Will banks return to wealth management?
There is an estimated $3.7 trillion opportunity for banks to return to wealth management, and with the Quality of Advice Review focusing on digital advice, the temptation could be too big for them to resist.
The big four banks had largely exited financial advice in light of the Hayne Royal Commission, but research house Acova Capital said there was a “compelling strategic rationale” for them to return.
This was thanks to a maturing technology ecosystem, low capital expenditure and a more pragmatic compliance regime.
Daniel Toohey, executive director of Acova Capital, said: “A thriving ecosystem of wealth tech solutions have emerged with the capacity to re-engineer and de-risk the model in partnership with banks to disrupt the sector. With a clean slate and no legacy (other than bruised egos and reputational scars), banks with more contemporary digital core platforms, re-engineered modular tech architectures and millions of customers with significant unmet wealth management needs now find themselves ideally positioned and poised to enter the market.
“Technology has simply made the basic services easier to provide and access with significantly less capital and a seemingly lower risk business model.”
Toohey also noted the Quality of Advice Review’s focus on digital advice to increase the accessibility and affordability of advice for broader Australians, saying it was “only a matter of time” before the banks used this to their advantage.

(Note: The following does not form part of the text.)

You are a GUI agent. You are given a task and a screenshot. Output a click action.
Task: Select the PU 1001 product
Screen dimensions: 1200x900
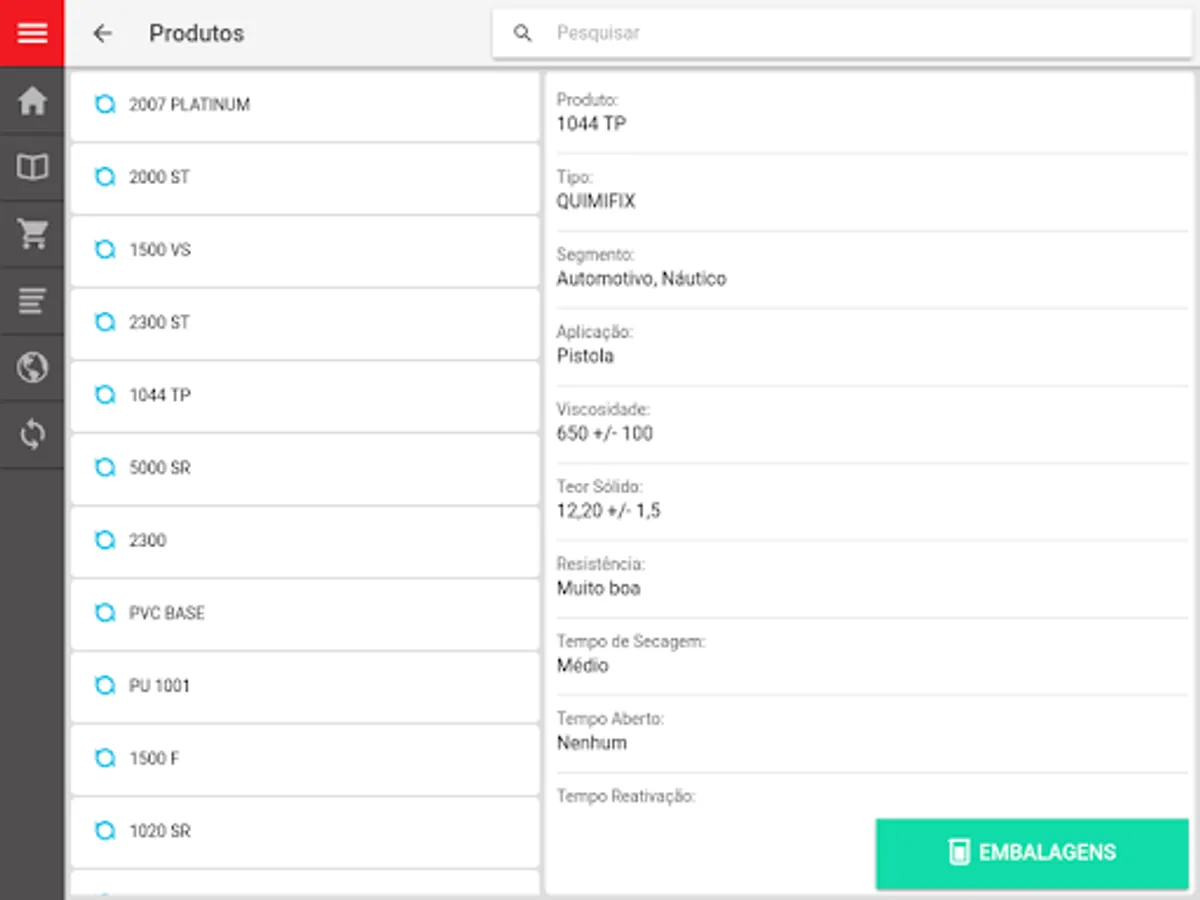pos(304,686)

“While the scars from the Royal Commission fade, the next generation of leaders, hunting for new areas of growth, undoubtedly will lead to exploring more optimal pathways to capture value from customers. The wealth-tech ecosystem is maturing and in our view, there is significant opportunity to package a new model — offering attractive margins, lower risk and significantly lower capex to execute and build organically.”
For the big four banks, there was an estimated $3.7 trillion in unadvised wealth pool with CBA holding $1.3 trillion and Westpac holding just over $1 trillion. ANZ had $668 billion while NAB had $713 billion.
Looking at customer volumes, CBA had over 11 million followed by Westpac at 9.6 million while ANZ and NAB had around 6 million each.
“If we assume the demographics of the big four Australian retail customer bases are representative of Australian population with similar wealth distribution characteristics, we estimate there is potentially ~$668 billion (ANZ) to ~$1.3 trillion (CBA) of unadvised asset pools across super and non-super financial assets (excluding deposits),” Toohey said.
“Assuming a 20 bps operating margin, the potential profit pools range from ~$1.3 billion to ~$2.6 billion (or ~$0.5 billion to ~$0.9 billion ex super), depending on the bank. So, even a relatively small client win/conversion rate is likely meaningful to the bottom line.
"Maybe the wealth tech ecosystem, low capex, high RoE business model, alongside a more pragmatic compliance regime provides the key to unlocking the holy grail? With various aspects of the market opportunity aligning, the temptation will surely be too great for the banks to resist.”